__Exercise instructions__
Wherever the line with "Where should I" sits in the listing below, transcribe from it up to and including the line with "Task: Click right", exactly, and leave the remaining lines out.

__Dataset records__
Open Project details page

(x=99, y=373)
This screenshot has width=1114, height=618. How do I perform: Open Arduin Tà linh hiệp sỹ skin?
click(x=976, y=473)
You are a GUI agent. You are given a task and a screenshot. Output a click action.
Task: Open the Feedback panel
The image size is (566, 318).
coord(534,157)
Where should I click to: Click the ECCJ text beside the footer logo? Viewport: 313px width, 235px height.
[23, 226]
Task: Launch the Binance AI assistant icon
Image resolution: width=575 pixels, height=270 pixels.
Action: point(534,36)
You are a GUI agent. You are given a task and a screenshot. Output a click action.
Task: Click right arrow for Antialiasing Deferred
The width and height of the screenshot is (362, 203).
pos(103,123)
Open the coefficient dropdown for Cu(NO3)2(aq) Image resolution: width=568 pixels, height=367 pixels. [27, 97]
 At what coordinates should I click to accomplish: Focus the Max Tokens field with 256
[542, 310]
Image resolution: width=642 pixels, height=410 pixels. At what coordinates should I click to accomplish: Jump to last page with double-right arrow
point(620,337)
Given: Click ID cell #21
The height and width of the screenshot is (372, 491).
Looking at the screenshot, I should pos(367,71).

...

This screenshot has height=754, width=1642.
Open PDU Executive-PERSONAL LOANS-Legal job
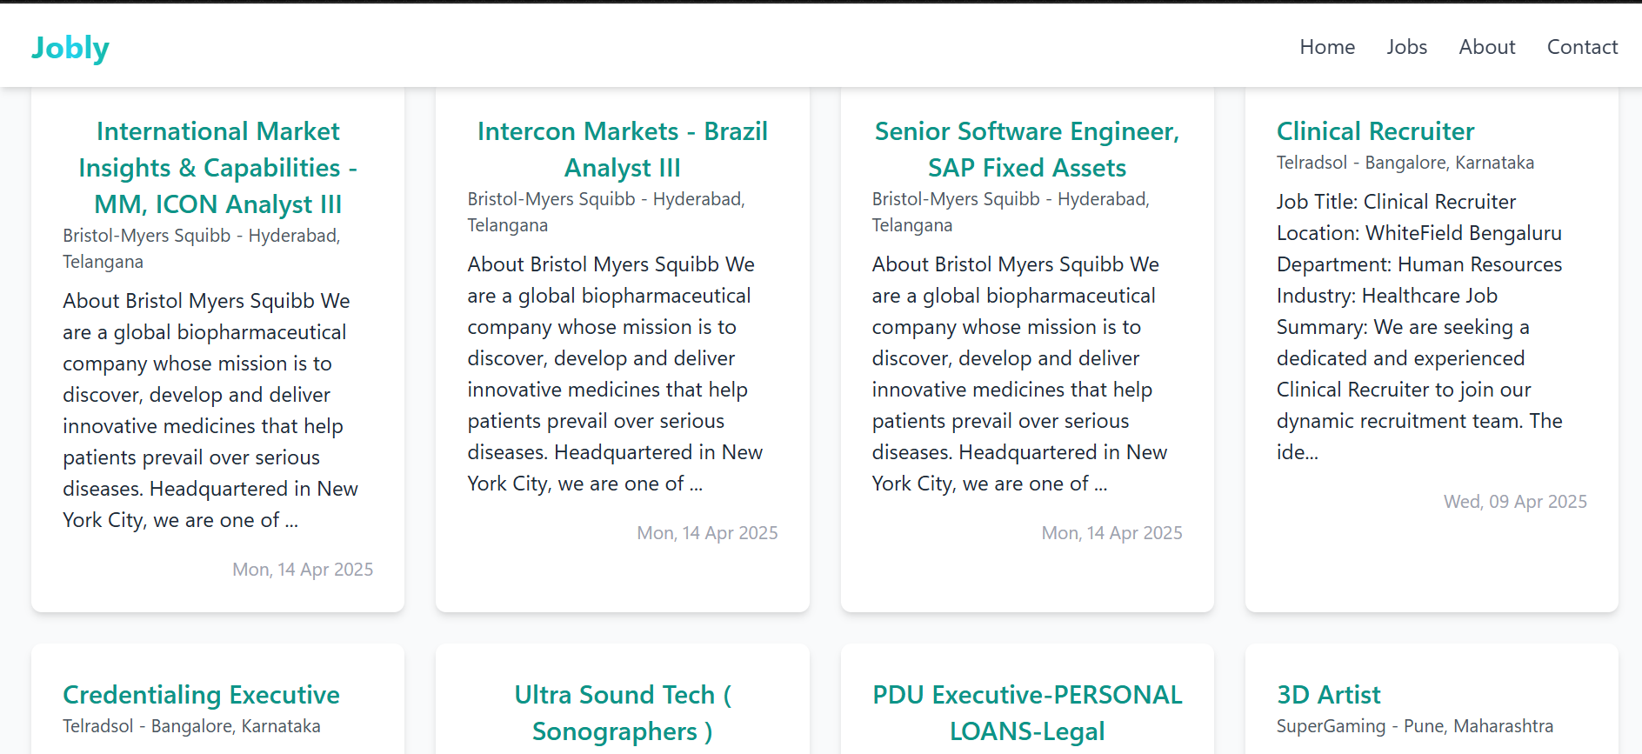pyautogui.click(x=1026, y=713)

__Exercise response__
Where should I click to: Click the ECCJ text beside the footer logo? Viewport: 313px width, 235px height.
[23, 226]
Task: Launch the Binance AI assistant icon
Image resolution: width=575 pixels, height=270 pixels.
Action: point(534,36)
You are a GUI agent. You are given a task and a screenshot. Output a click action.
Task: Click right arrow for Antialiasing Deferred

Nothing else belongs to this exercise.